Stored records
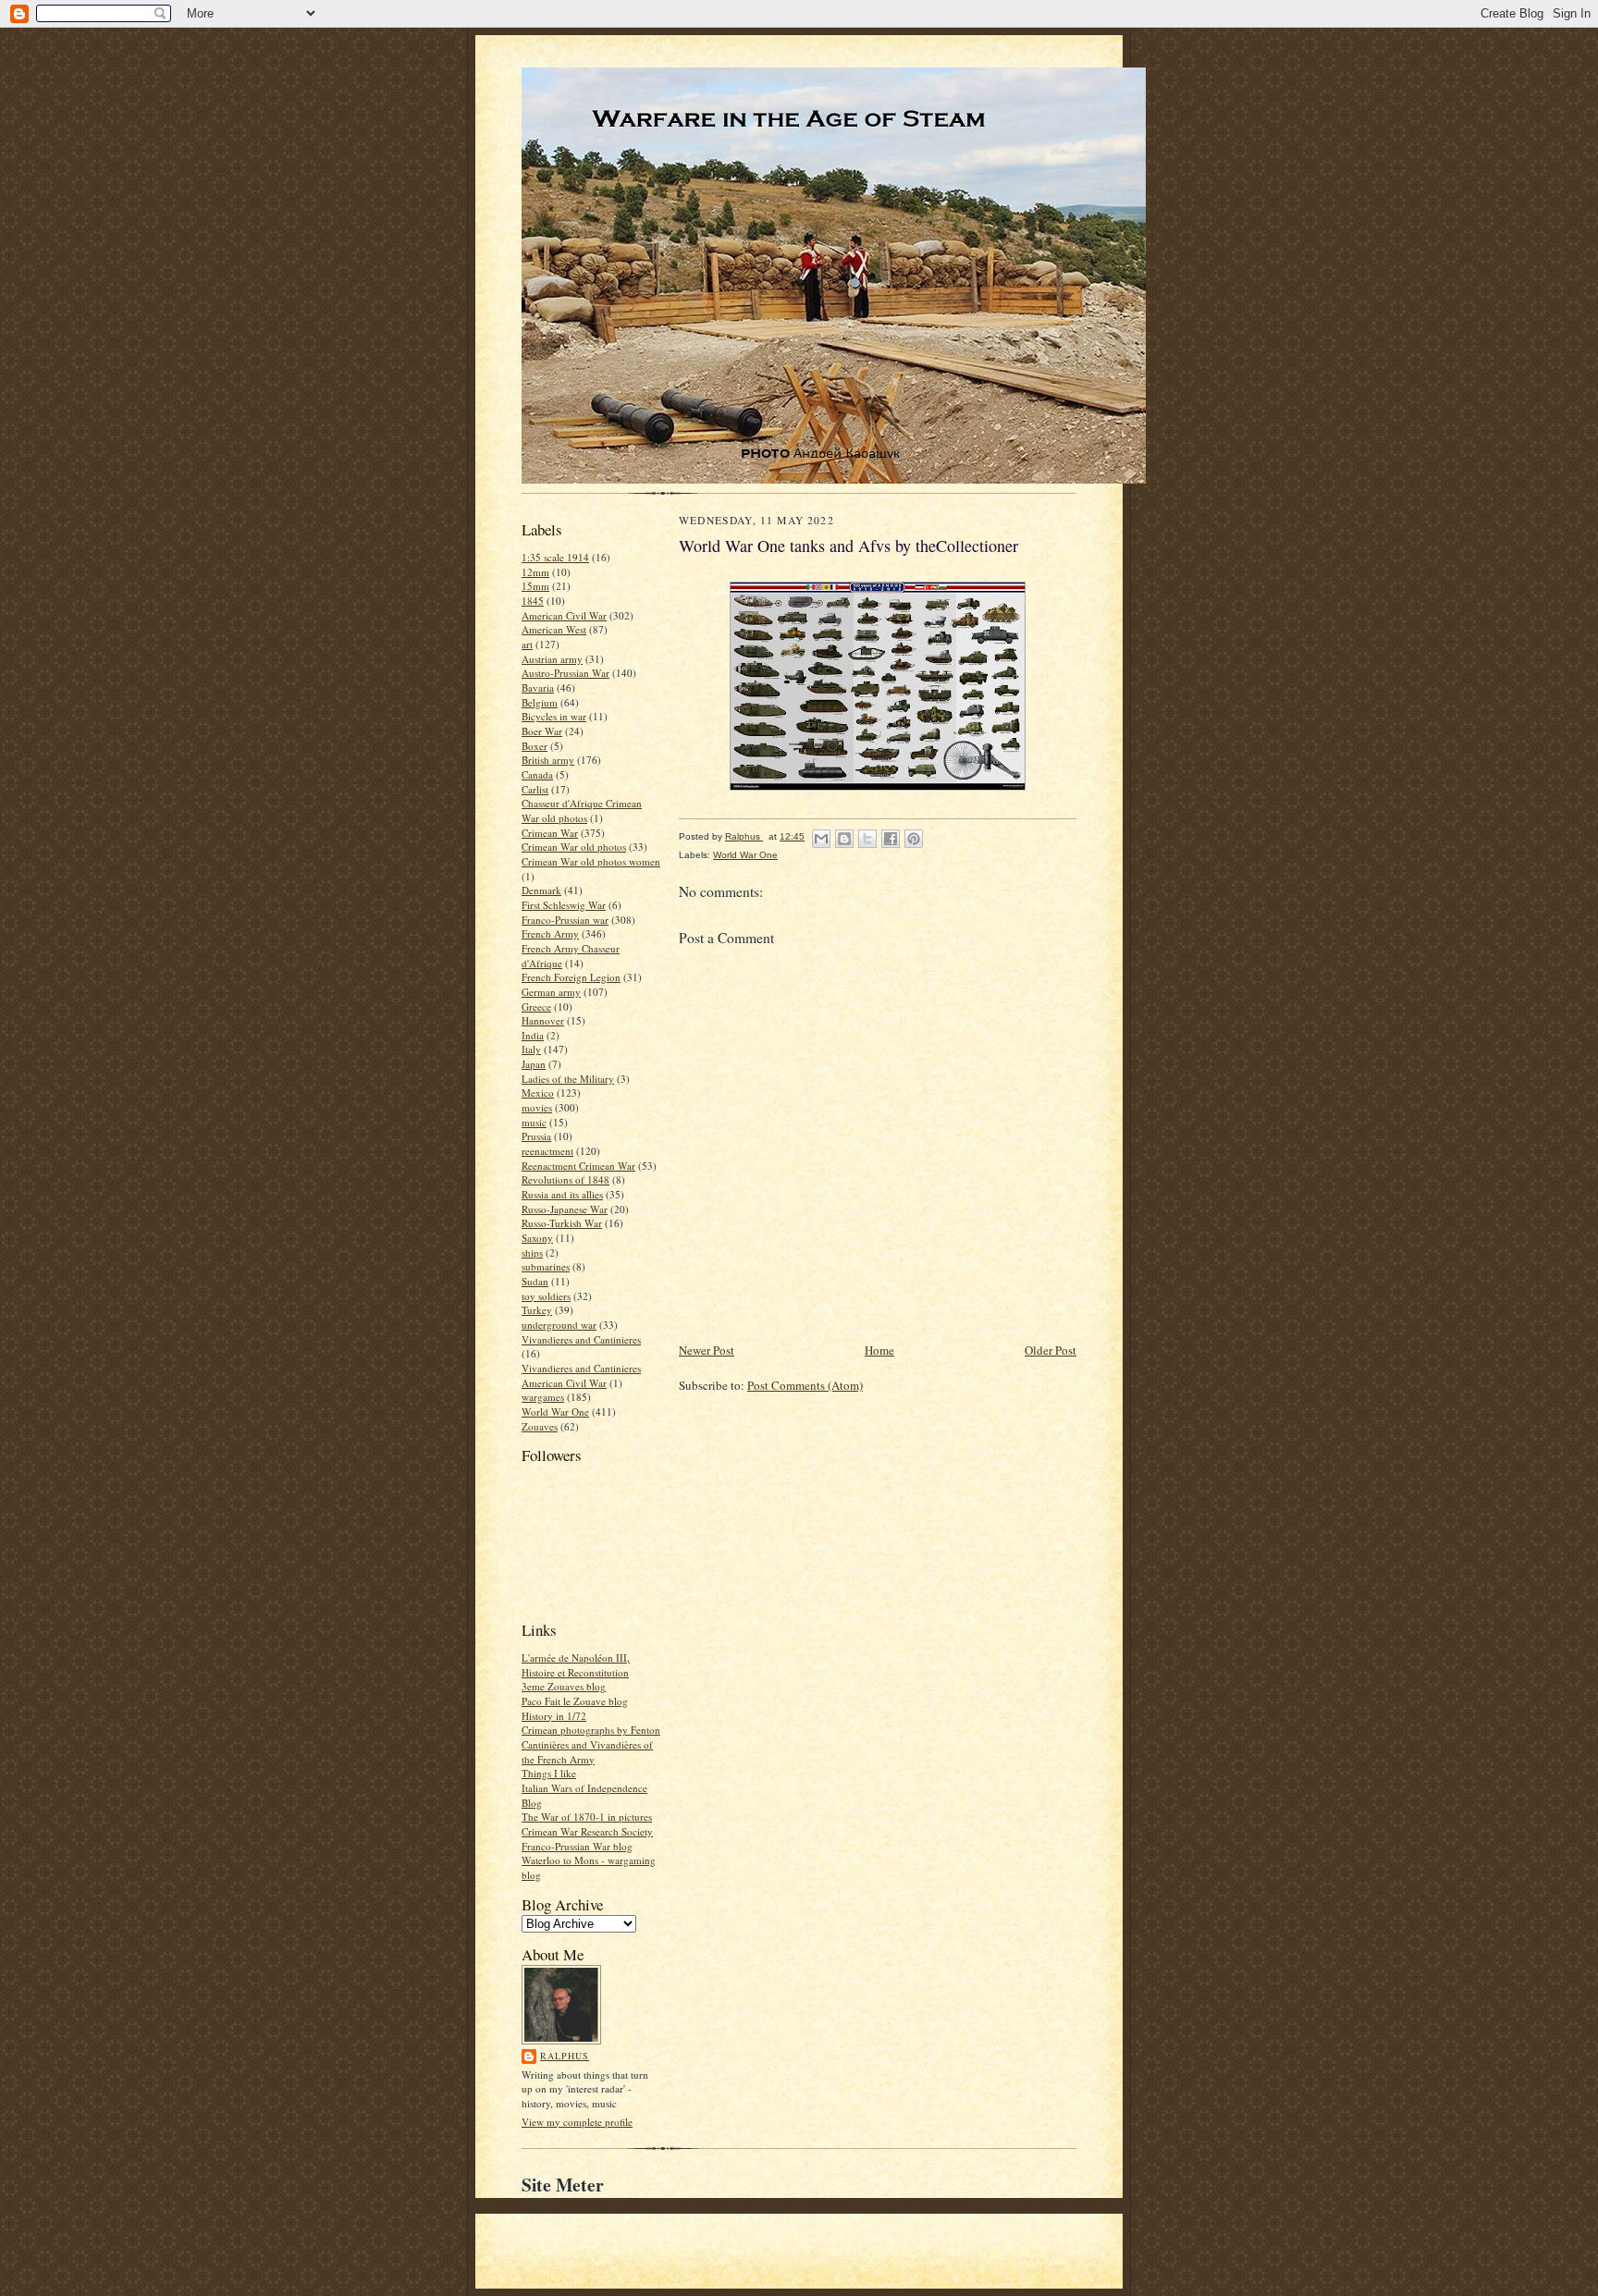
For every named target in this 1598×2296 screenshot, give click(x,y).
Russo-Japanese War (565, 1209)
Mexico (538, 1092)
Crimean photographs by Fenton (591, 1730)
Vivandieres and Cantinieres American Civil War (581, 1375)
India (533, 1035)
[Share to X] (867, 838)
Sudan (535, 1281)
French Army (550, 933)
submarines (546, 1266)
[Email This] (821, 838)
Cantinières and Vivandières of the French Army (587, 1751)
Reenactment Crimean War (578, 1166)
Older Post (1050, 1350)
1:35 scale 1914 (555, 557)
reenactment (547, 1151)
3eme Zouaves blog (564, 1686)
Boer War (542, 731)
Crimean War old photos (574, 846)
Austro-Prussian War (565, 673)
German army (551, 992)
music (534, 1122)
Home (879, 1350)
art (527, 644)
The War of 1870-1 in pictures (587, 1816)
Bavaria (538, 687)
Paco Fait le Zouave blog (575, 1701)
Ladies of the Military (568, 1079)
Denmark (541, 890)
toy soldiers (546, 1296)
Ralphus (564, 2055)
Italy (531, 1049)
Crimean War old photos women (591, 861)
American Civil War (564, 615)
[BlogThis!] (844, 838)
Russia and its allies (562, 1194)
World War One (555, 1411)
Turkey (537, 1310)
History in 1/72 (554, 1716)
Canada (537, 774)
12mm (535, 572)
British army (548, 760)
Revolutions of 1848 (565, 1179)
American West (554, 629)
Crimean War (550, 833)
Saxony (537, 1238)
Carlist (535, 789)
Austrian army (552, 659)
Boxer (534, 746)
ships (532, 1252)
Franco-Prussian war (565, 920)
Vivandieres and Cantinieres (581, 1339)
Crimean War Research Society (587, 1831)
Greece (536, 1006)
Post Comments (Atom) (805, 1385)
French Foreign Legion (571, 977)
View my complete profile (577, 2122)
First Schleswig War (564, 905)
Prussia (536, 1136)
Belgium (540, 702)
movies (537, 1107)
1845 (533, 601)
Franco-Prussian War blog (577, 1846)
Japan (534, 1064)
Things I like (549, 1773)
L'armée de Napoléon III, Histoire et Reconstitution (576, 1665)
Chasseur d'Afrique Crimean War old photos (582, 810)
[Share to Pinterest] (913, 838)
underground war (559, 1325)
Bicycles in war (554, 716)
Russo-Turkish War (562, 1223)
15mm (535, 586)
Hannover (543, 1020)
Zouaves (540, 1426)
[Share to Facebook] (890, 838)
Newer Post (706, 1350)
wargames (543, 1397)
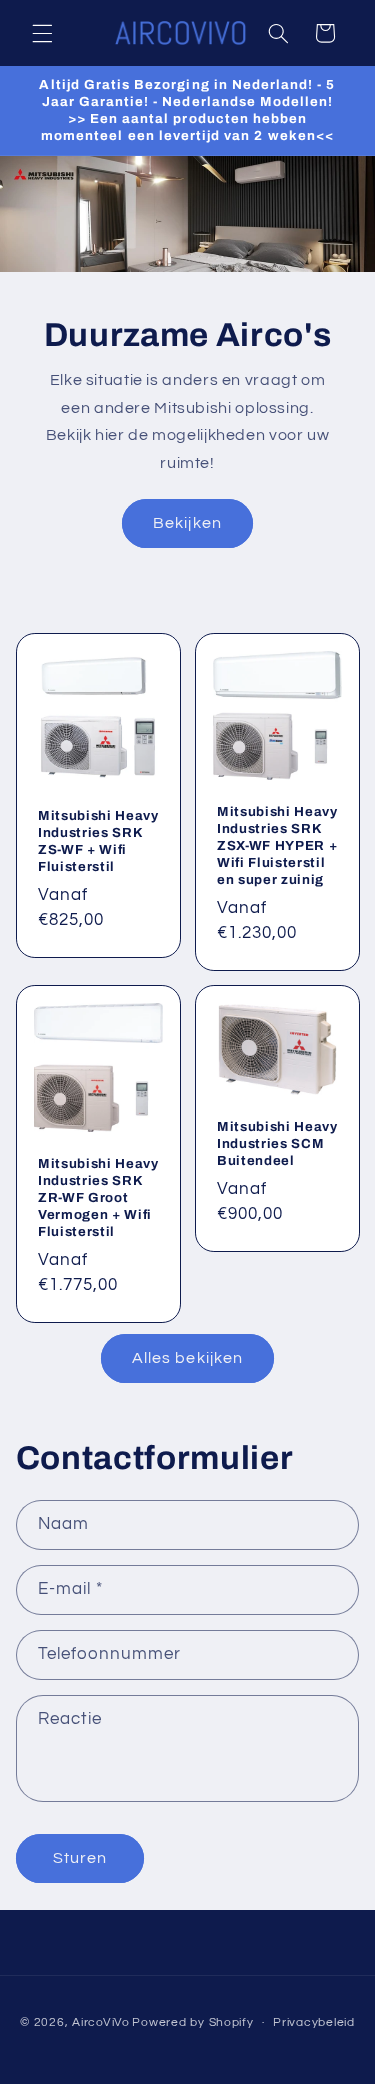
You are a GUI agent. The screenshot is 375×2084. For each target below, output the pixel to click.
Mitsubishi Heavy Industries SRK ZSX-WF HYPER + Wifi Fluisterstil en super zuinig (277, 845)
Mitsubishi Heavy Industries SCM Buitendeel (277, 1143)
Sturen (80, 1858)
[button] (42, 33)
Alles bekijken (187, 1358)
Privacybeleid (314, 2022)
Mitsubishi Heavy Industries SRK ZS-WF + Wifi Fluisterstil (98, 841)
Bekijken (187, 523)
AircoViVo (101, 2022)
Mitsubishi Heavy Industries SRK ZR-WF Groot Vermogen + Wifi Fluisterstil (98, 1197)
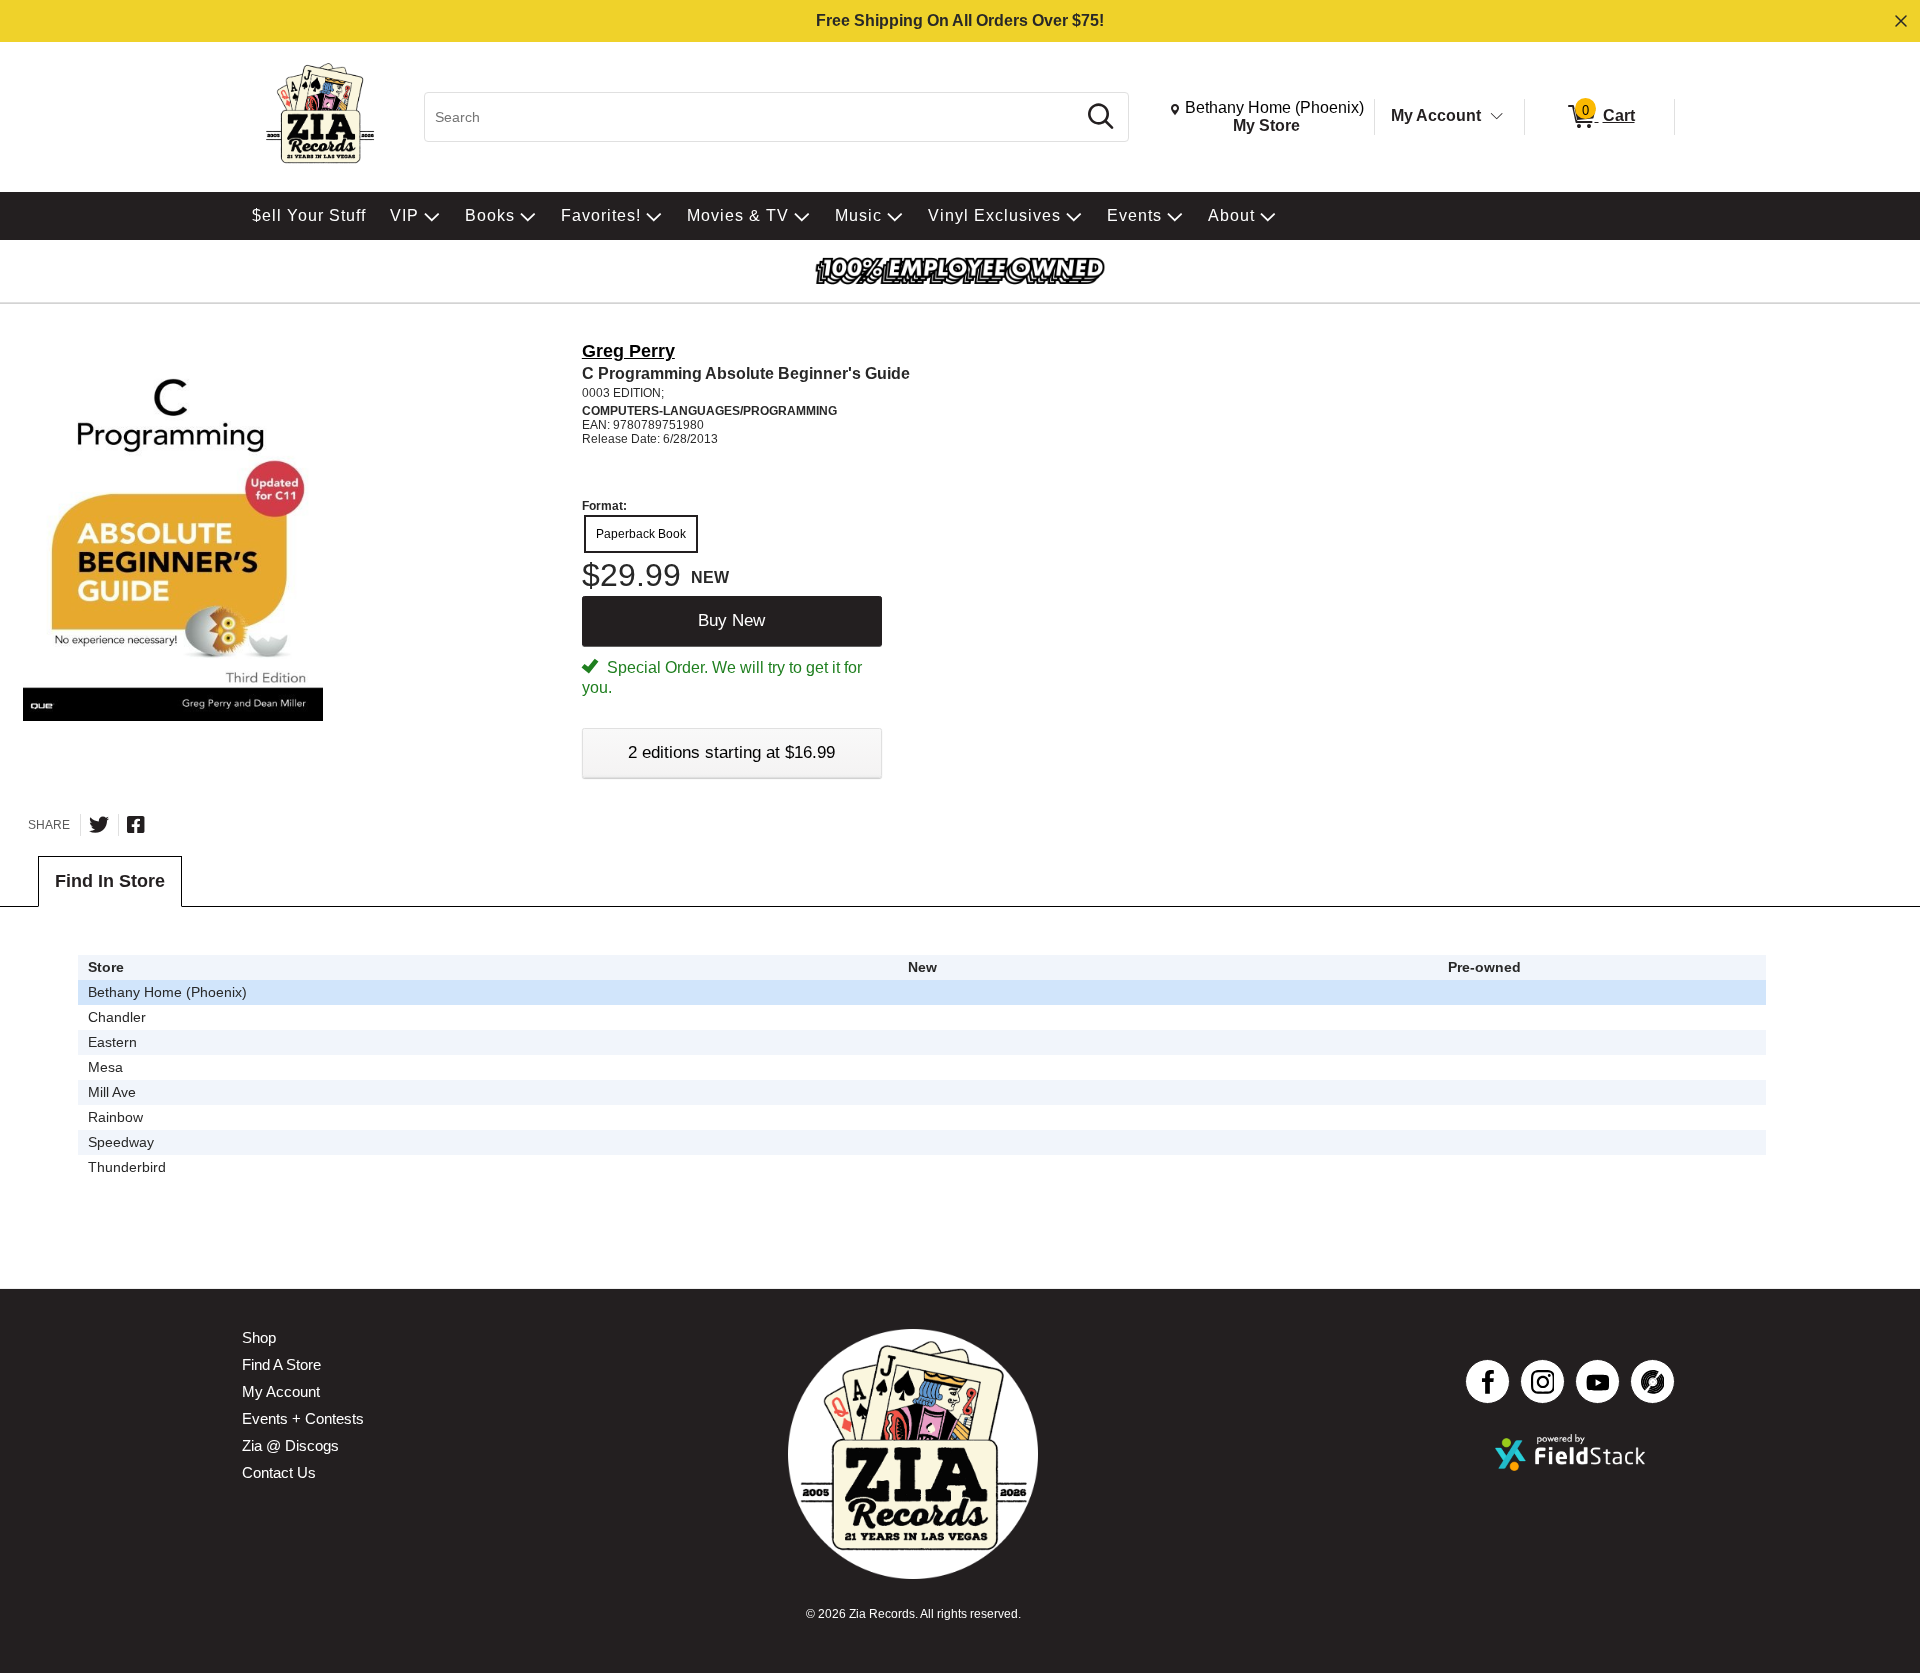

Exercise goal - Give back, exactly and without pictures, the stretch of the records above from the line containing "Italy (531, 1049)" through the line containing "Mitsubishi Heavy Industries SRK ZSX-WF", with both end lines included.

Output of the task -
Italy (531, 1049)
Crimean War old photos women (591, 861)
American Civil War (564, 615)
[BlogThis!] (844, 838)
Russia and its allies (562, 1194)
World War One (555, 1411)
Turkey (537, 1310)
History in 1/72 (554, 1716)
Canada (537, 774)
12mm (535, 572)
British army (548, 760)
Revolutions of 1848 (565, 1179)
American West (554, 629)
Crimean War (550, 833)
Saxony (537, 1238)
Carlist (535, 789)
Austrian army (552, 659)
Boxer (534, 746)
ships (532, 1252)
Franco-Prussian war (565, 920)
Vivandieres and Cantinieres (581, 1339)
Crimean War Research Society (587, 1831)
Greece (536, 1006)
Post Comments (Atom) (805, 1385)
French Foreign Legion (571, 977)
View my complete profile (577, 2122)
First Schleswig War (564, 905)
Prussia (536, 1136)
Belgium (540, 702)
movies (537, 1107)
1845 (533, 601)
Franco-Prussian War blog (577, 1846)
Japan (534, 1064)
Things I like (549, 1773)
L'armée de Napoléon III, Histoire et Reconstitution (576, 1665)
Chasseur d'Afrique Crimean War old photos (582, 810)
[Share to Pinterest] (913, 838)
underground war (559, 1325)
Bicycles in war (554, 716)
Russo-Turkish War (562, 1223)
15mm (535, 586)
Hannover (543, 1020)
Zouaves (540, 1426)
[Share to Facebook] (890, 838)
Newer Post (706, 1350)
wargames (543, 1397)
You are a GUI agent. The screenshot is 375×2084. For each target below, output the pixel to click.
Mitsubishi Heavy Industries SRK ZSX-WF HYPER + Wifi Fluisterstil en super zuinig (277, 845)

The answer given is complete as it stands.